Erstellt von: tomtom
Streckenlänge: 10 km
Gehzeit o. Pause: 4 Stunden 10 Min.
Höchster Punkt: 1683 m
Tiefster Punkt: 602 m
Kein Wegzeichen hinterlegt

Die Wanderung durch die Berchtesgadener Alpen hält einige Abwechslung bereit: Seefahrt über den Königssee zum Start an der Sehenswürdigkeit von St. Bartholomä, wir gehen durch Hochtäler und über rund 36 Kehren schrauben wir uns über die Saugasse hinauf zum idyllisch gelegenen Funtensee auf über 1.600m mit dem Kärlingerhaus.

Zum Glück haben wir traumhaftes Wetter, denn wir wollen alles um und unter uns glasklar sehen und auf das innere Album brennen. Eine solche Seelage ist schon etwas Besonderes. Wir beginnen unten am Westufer des Königssees auf der Halbinsel Hirschau bei dem Wahrzeichen und Wallfahrtskapelle St. Bartholomä, auf etwa 600m, das wir per Elektroboot erreicht haben. Über knapp 2km werden wir locker einsteigen und am Ufer des Königsees entlang gehen. Wir passieren dabei den Eisgraben und eine Burgstallwand. Dann kommen wir zum Schrainbach, der sich als einer von zwei Wasserfällen in den Königssee stürzt.

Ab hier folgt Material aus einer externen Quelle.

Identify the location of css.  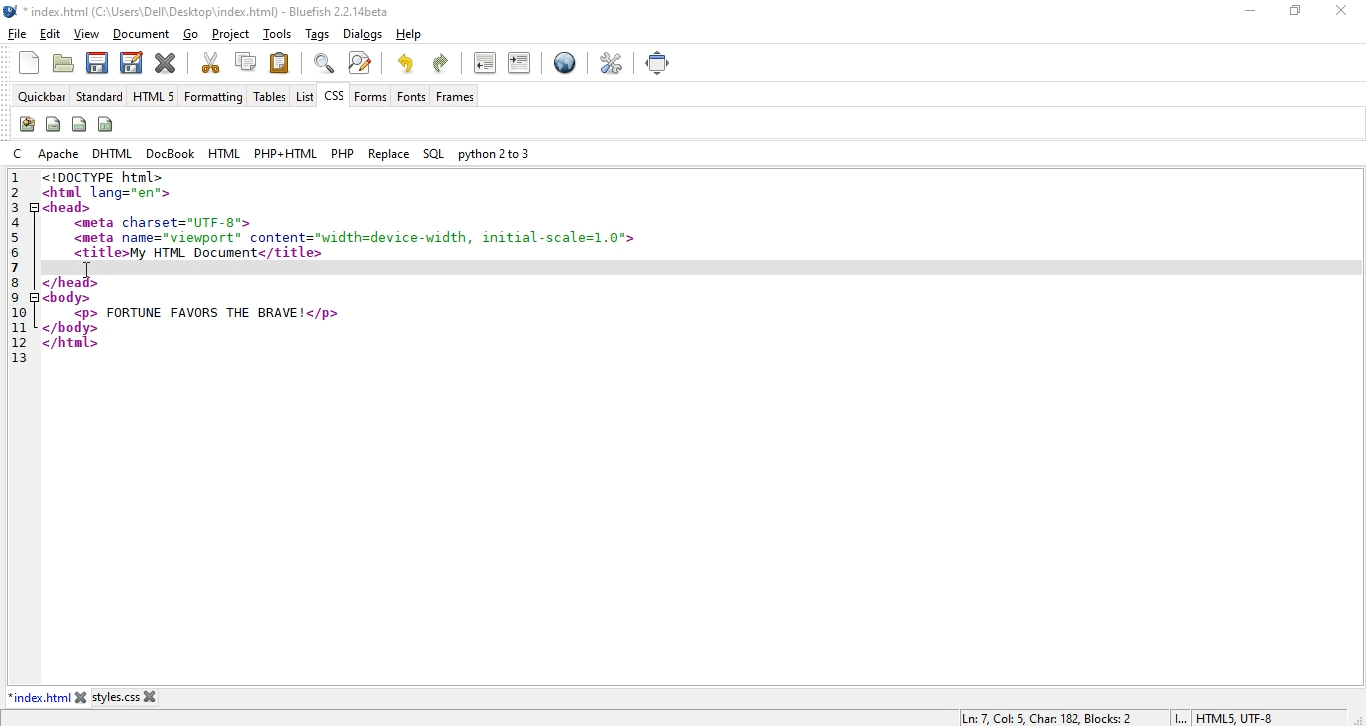
(333, 98).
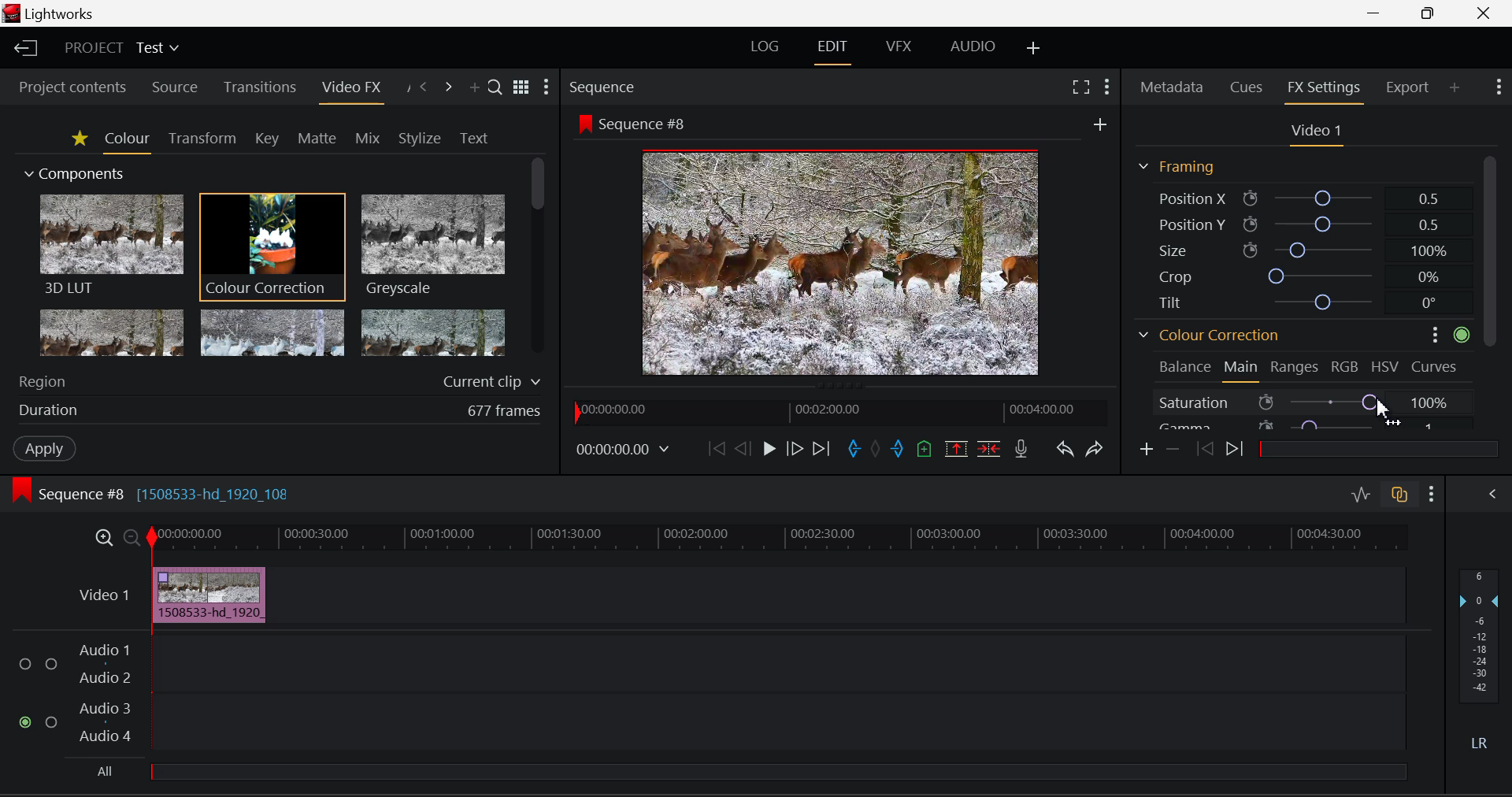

Über Serpentinen erwandern wir die Klamm und kommen zur einstigen Schrainbachalm mit der Holzstube. Auf etwa 873m und nach rund 3,3km bietet sich eine Brotzeit an. Über den Schrainbach geht es dann in den Wald sowie in den Kessel der einstigen Unerlahneralm und wir haben die 1.000m-Marke erreicht. Dann beginnt die Saugasse mit ihren steil aufragenden Felswänden, an deren Ende wir 6,6km hinter uns haben und etwas unter 1.400m sind.

Bei der ehemaligen Oberlahneralm liegt ein Hochtal. Wir durchqueren das Gebiet in südöstlicher Richtung und kommen über den Bärengraben auf die kleine Saugasse. Nun geht es zum Kessel des Ofenlochs sowie über den Betstein, dann durch eine Kehre mit Namen Kratzer und über den Funtenseesattel zum Funtensee. Was für ein Bild!

Der Funtensee auf rund 1.601m Höhe liegt im Steinernen Meer und das schon seit der letzten Eiszeit. Der Funtensee hat oberirdisch keinen Abfluss. Das Wasser fließt an dessen nordöstlichen Ende unterirdisch ab, durch die sogenannte Teufelsmühle. 11 Stunden braucht es dann bis in den Königssee.

Durch geologische und physikalische Phänomene wurden am Funtensee Rekordtiefstwerte gemessen. Weihnachten 2001 wurde ein Minus von 45,9°C erreicht. So krass ist es heute an dem sonnigen Tag nicht, aber spürbar kühler am Seeufer als ein Stück weiter oben.

Etwas über dem Seespiegel ist das Kärlingerhaus, wo man übernachten kann, wenn man für die Sommermonate früh genug reserviert hat. Das Kärlingerhaus hat seine Ursprünge im Jahr 1879. Was man heute sieht stammt aus dem Baujahr 1904.